Just like as I point out on an old test page of mine, %/EM/PT have different default sizes based on the system and browser they are used on:
Also notice down towards the bottom of that page the bit about line-heights.
1.2 is typically (not always) the default – the specification actually suggests a browser default of anywhere from 1.1 to 1.3… (likely explaining why Gecko based browsers like the sweetly retarded cousin of Nyetscape 4 they are seem to roll a d6 to determine line-height)… Again, I prefer a wee bit more so I set it to 1.4 to 1.6, again depending on the face, and where on the page it is… and as I always say, you change the font-size, you change the line-height.
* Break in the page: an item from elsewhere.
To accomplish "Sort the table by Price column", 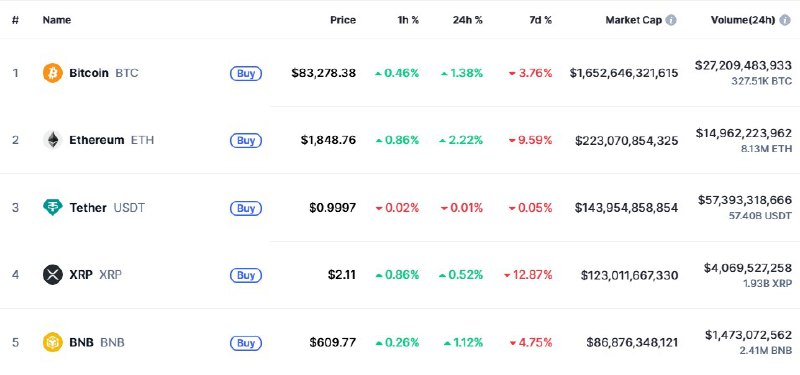I will coord(343,20).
Oh, and some people will tell you skipping adding a metric (px,em,%,pt,etc) will work properly on line-height-- those people have never used large font machines and usually have pages that are broken for me. It’s more BS much akin to the 62.5% malarkey.
It’s NEVER possible in the first place since you can NEVER rely on font engines kerning text to the same widths, having the perfect font you want actually available, etc, etc… It’s why the mere notion of fixed sized (particularly heights, or really narrow widths… or multiple narrow widths as sections across the page) is a miserable /FAIL/ at web design, and a hefty part of what I’ve come to call the “But I can do it in Photoshop” idiocy.
To go hand in hand with the idiocy of drawing a pretty picture in Photoshop before you even have semantic markup and layout done in CSS, and then having the cojones to call one’s-self a “designer” – basically shooting one’s-self in the foot before you even begin the code.